To me, Hausdorff metric is an unaccustomed way of making such a space of spaces. I think I don't trust it because fixing a homotopy type gives you a set that is neither closed nor open in general.

But yes I believe the picture is that some kind of "space of spaces of homotopy type $X$" is closely related to $A(X)$.
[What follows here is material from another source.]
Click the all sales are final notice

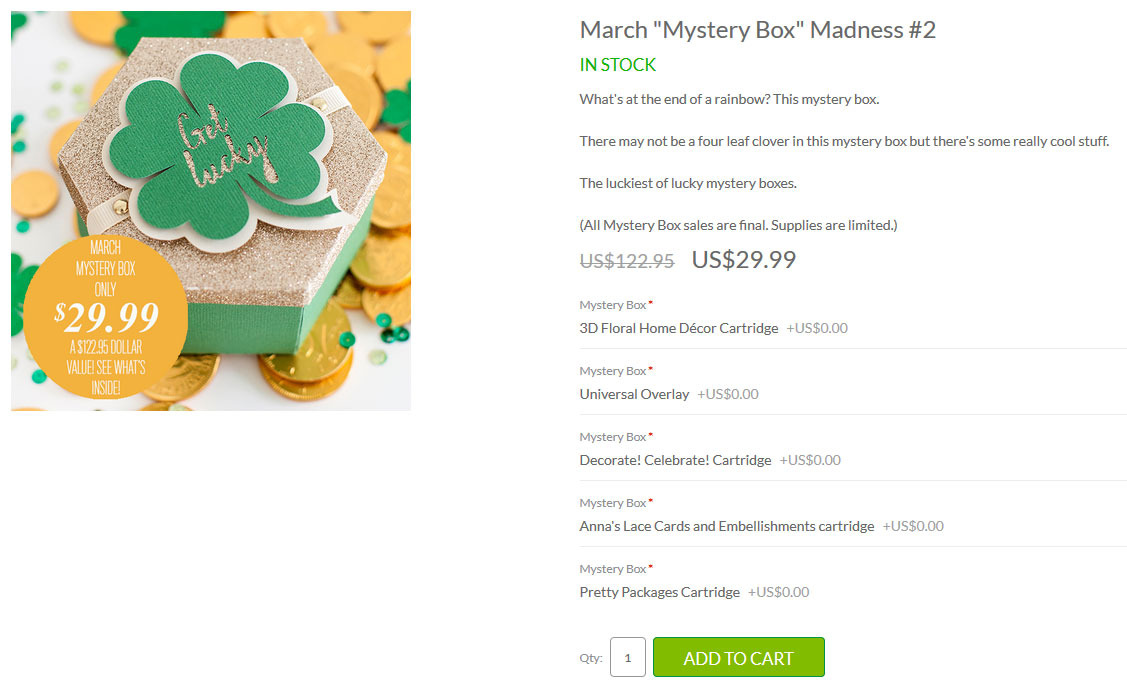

Let's start with smooth manifolds, but of codimension zero. For a fixed $n$ and a finite complex $K\subset \mathbb R^n$, let $M_n(K)$ be the space of smooth compact $n$-manifolds $N\subset \mathbb R^n$ containing $K$ in the interior as a deformation retract. (Let's say, the simplicial set where a $p$-simplex is a suitable thing in $\Delta^p\times \mathbb R^n$ such that the projection to $\Delta^p$ is a smooth fiber bundle.) You can map $M_n(K)\to M_{n+1}(K)$ by crossing with $[-1,1]$ (and doing something about corners), and you can consider the (homotopy) colimit over $n$. Using the classification of $h$-cobordisms you can work out that the set of components is the Whitehead group of $K$. The loopspace of one component is the smooth stable pseudoisotopy space of $K$. To get the idea, think of the case when $K$ is a point: the space $M_n(K)$ is then, after you discard extraneous components corresponding to cases where the boundary is not simply connected -- which were going to go away anyway upon stabilizing over $n$ -- your quotient of {embeddings $D^n\to\mathbb R^n$}~$O(n)$ by {diffeomorphisms $D^n\to D^n$}. It's also a kind of "space of all $h$-cobordisms on $S^{n-1}$, and thus a delooping of the (unstable) pseudoisotopy space of $S^{n-1}$.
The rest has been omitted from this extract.